The book chronicles the development of Anonymous from its trickster troll days to its involvement in Occupy Wall Street and the Arab Spring, to the LulzSec and AntiSec hacking sprees and all the word done by the group since Stratfor, the intelligence firm I hacked in 2012. But it is more than a timeline written by an outsider: Coleman spent years in dozens of chatrooms and travelled the world to meet hackers. Some, like my LulzSec codefendants in the UK, I have not heard from since our collaboration on various hacks and subsequent arrests, so I was especially happy to hear how they have been keeping the spirit alive.

I was especially struck by Coleman’s interactions with Hector Monsegur – aka Sabu, the hacker-turned-FBI-informant who is responsible for many of our arrests and who was released this spring after his “extraordinary cooperation” with the FBI. One of the few people to ever meet him face-to-face until he gave an interview to Charlie Rose this month, Coleman had feelings that parallel my own: Sabu betrayed me.

Like everybody else, Coleman was convinced of Sabu’s street credibility because he talked tough and boasted about his access to ongoing hacking operations. Yes, I’m a natural-born leader, he would say. I can lead this entire movement on my own if I wanted to live like a dictator. What the fuck is up with all the snitches? Reading those and hundreds of other infuriating quotes in retrospect begs the question: How could we have been so foolish?

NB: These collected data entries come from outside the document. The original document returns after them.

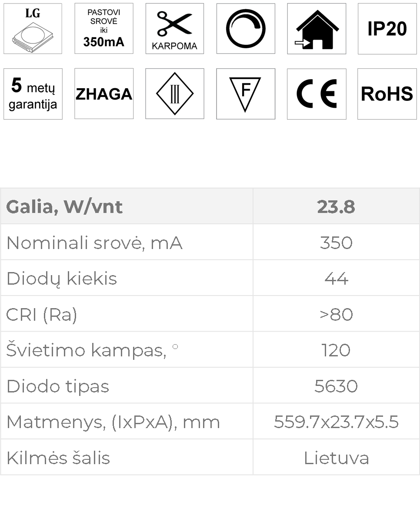The width and height of the screenshot is (420, 525).
Task: Select the Kilmės šalis value Lietuva
Action: tap(336, 458)
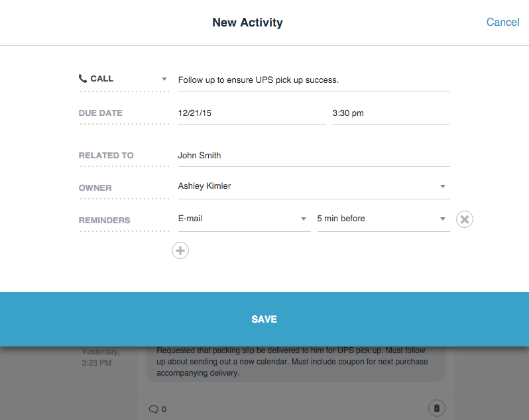This screenshot has height=420, width=529.
Task: Click the REMINDERS label
Action: click(104, 221)
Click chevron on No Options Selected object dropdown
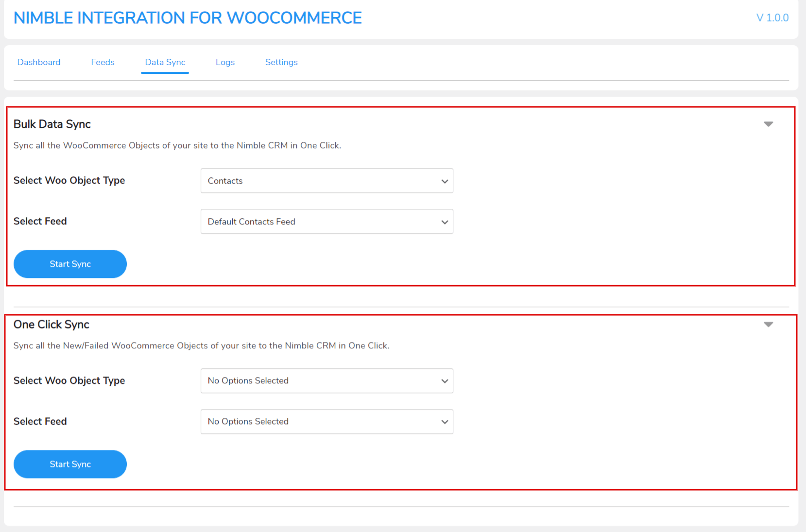This screenshot has width=806, height=532. [444, 381]
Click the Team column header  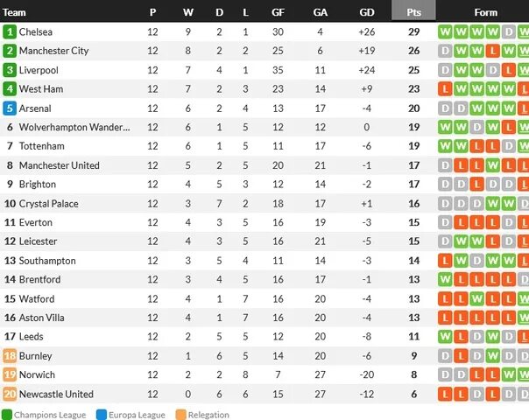14,12
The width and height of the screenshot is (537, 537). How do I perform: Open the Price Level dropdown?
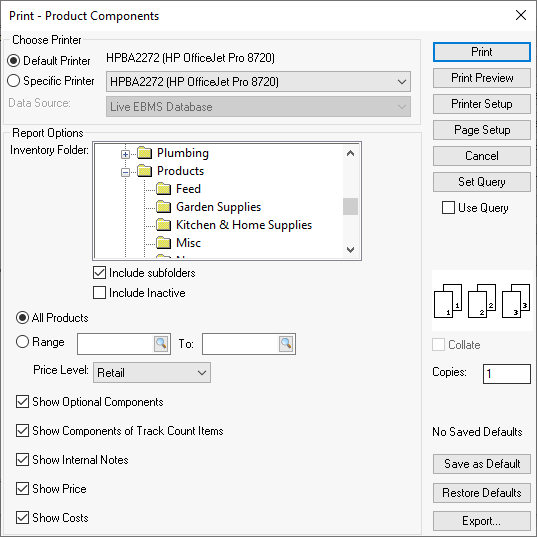click(x=152, y=373)
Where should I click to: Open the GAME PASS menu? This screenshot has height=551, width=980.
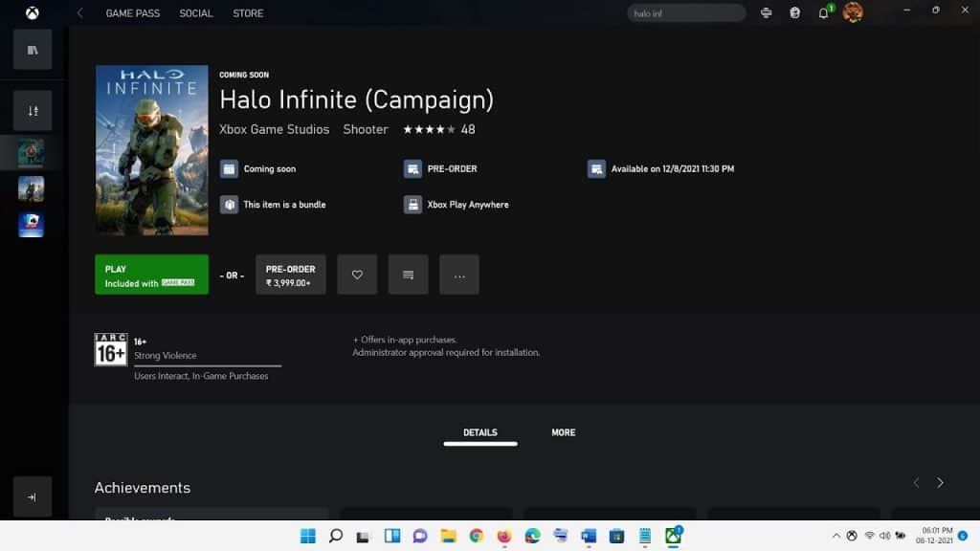point(133,13)
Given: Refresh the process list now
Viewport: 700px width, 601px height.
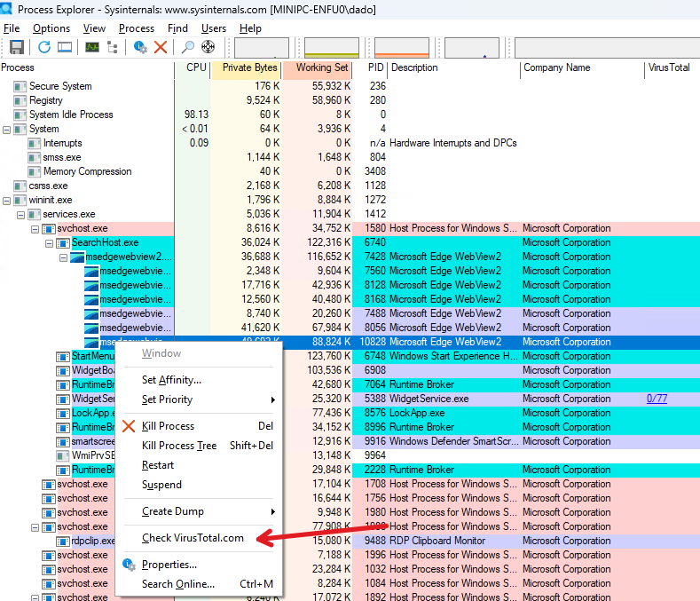Looking at the screenshot, I should pyautogui.click(x=43, y=47).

Sabu wasn’t doing much hacking himself, but he was in every chatroom. He was keeping tabs on upcoming hacks. He was running his mouth on Twitter to establish his self-appointed gatekeeper status. Coleman argues that this “hacker vanguardism” – relying on a select few to do all the attacks or act as spokesperson – detracted from the populist meritocracy of Anonymous and left us more vulnerable to infiltration and arrest.

Despite the “Sabutage”, the 2011 AntiSec phase of Anonymous – when a small but effective group of us took on everyone from Sony to Fox News – may have been the movement’s most active and effective period. At the height of Occupy Wall Street, Anons were gaining street protest experience and political maturity. The hacks were escalating in number and gravity, targeting symbols of economic inequality and police brutality, and in many ways Anonymous was becoming more decentralized, more open-source and tactically diverse enough to represented the future of hacktivism – and maybe even part of the future of activism.

Coleman’s book is not an unquestioned endorsement: we weren’t always legal, and we were often random, incoherent and politically incorrect. Still, most people who cover Anonymous get it wrong, and so they get trolled or hacked in the process. People like Sabu don’t get it, and anti-hacking prosecutors certainly don’t either.

We are condemned as criminals without consciences, dismissed as anti-social teens without a cause, or hyped as cyber-terrorists to justify the expanding surveillance state. But hacktivism exists within the history of social justice movements. Hacktivism is still the future, and it’s good to see people still doing something about it.